::: TEXT TO READ
The vMatrix

Matrix Human The vMatrix Matrix Server
Amr A. Awadallah - Mendel Rosenblum
aaa@cs.stanford.edu - mendel@cs.stanford.edu
Computer Systems Lab - EE Department - Stanford University

PhD Orals and Thesis:

Publications:

Presentations:

Funny Matrix Videos (I use some of these after the talks to end with a good laugh):

Introduction:

Internet/Web systems have inherent difficulties with standardization of scalability, interactivity, availability and efficiency. Many internet infrastructure solutions have been proposed to address these problems, however, these solutions involve significant changes to the existing legacy system architectures and administration methodologies leading to extremely high switching costs. We make the observation that Virtual Machine Monitors (VMMs) can be used to address these problems. VMMs were introduced in the 1970s by IBM to arbitrate access between a number of OSes to expensive mainframes. VMMs died in the 1980s as the PC became main stream, but they were resurrected recently for portability, compatibility, and isolation reasons.
::::::
> STATED EXERCISE A
Answer each of the following from the vMatrix page, one answer per line, marked to match:
(i) Which lab, department, and university are listed for the authors?
(ii) Who introduced Virtual Machine Monitors, and in which decade?
(iii) For what reasons were Virtual Machine Monitors recently resurrected?
::: EXERCISE MATERIAL
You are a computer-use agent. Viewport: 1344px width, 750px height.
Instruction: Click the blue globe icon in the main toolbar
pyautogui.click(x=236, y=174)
::::::
::: EXERCISE MATERIAL
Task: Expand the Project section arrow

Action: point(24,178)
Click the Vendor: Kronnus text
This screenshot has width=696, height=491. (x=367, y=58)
::::::
::: EXERCISE MATERIAL
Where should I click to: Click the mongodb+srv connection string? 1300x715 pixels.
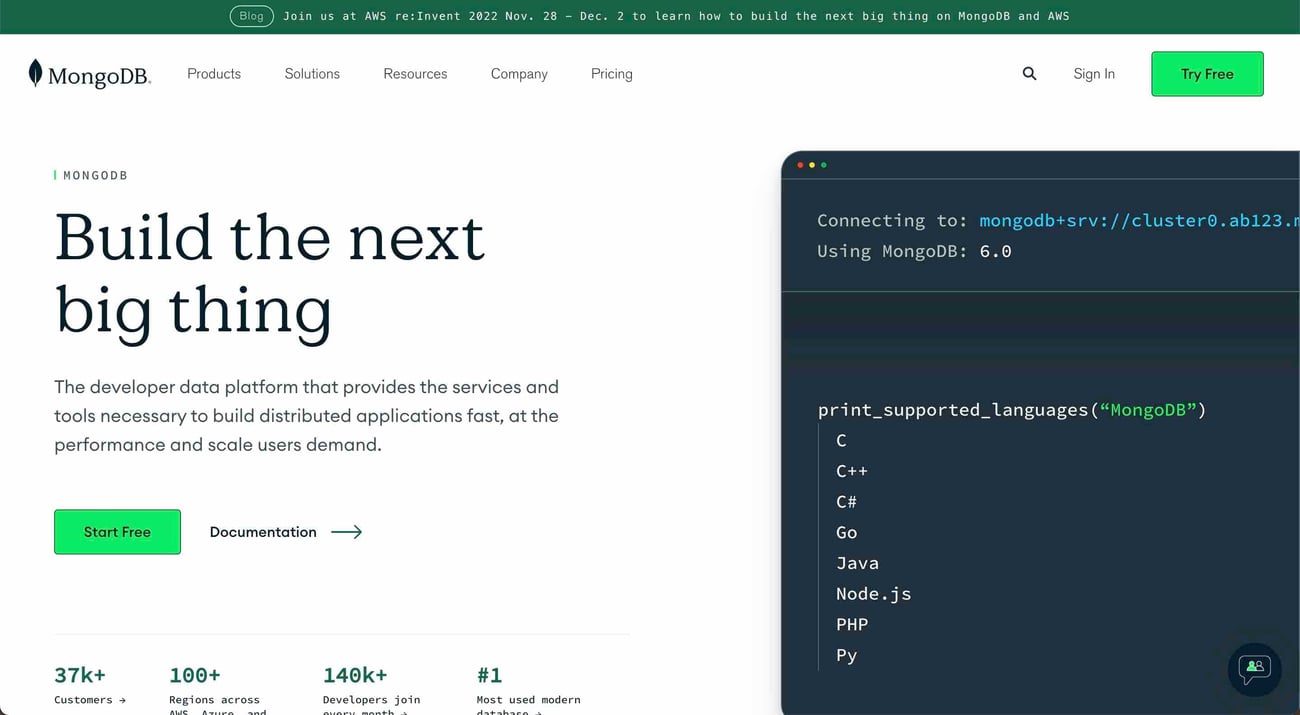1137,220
::::::
> STATED EXERCISE B
Write out the stretch of the records from the line containing "Task: Expand the Project section arrow" through the line containing "This screenshot has", reproducing each line verbatim.

> COMPLETE ANSWER A
(i) The Computer Systems Lab, EE Department, Stanford University.
(ii) IBM, in the 1970s.
(iii) For portability, compatibility, and isolation.

> COMPLETE ANSWER B
Task: Expand the Project section arrow

Action: point(24,178)
Click the Vendor: Kronnus text
This screenshot has width=696, height=491. (x=367, y=58)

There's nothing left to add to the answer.